What to do.
For the entries below, repeat exactly each line starting with the one that contains "You are a GUI" and going on through the one that contains "Viewport: 1514px width, 375px height.", and no others.

─── Given entries ───

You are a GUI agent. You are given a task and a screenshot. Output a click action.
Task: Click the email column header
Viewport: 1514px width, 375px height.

───
─── Given entries ───

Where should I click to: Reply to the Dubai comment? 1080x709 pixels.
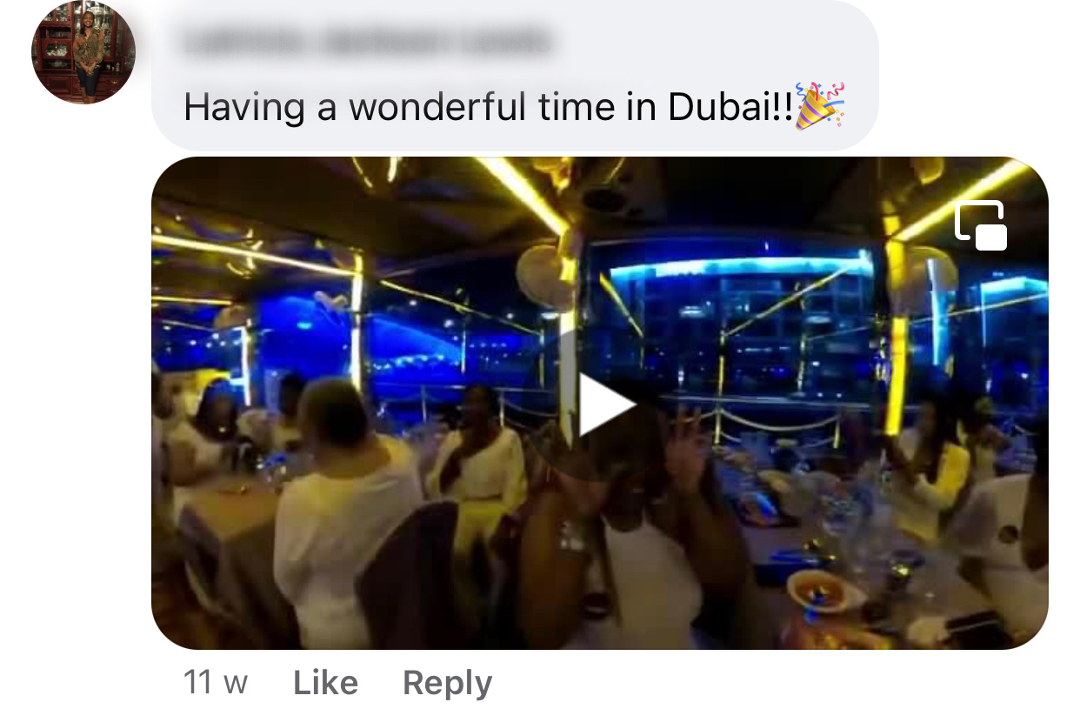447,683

───

Completed exercise.
You are a GUI agent. You are given a task and a screenshot. Output a click action.
Task: Click the email column header
Viewport: 1514px width, 375px height.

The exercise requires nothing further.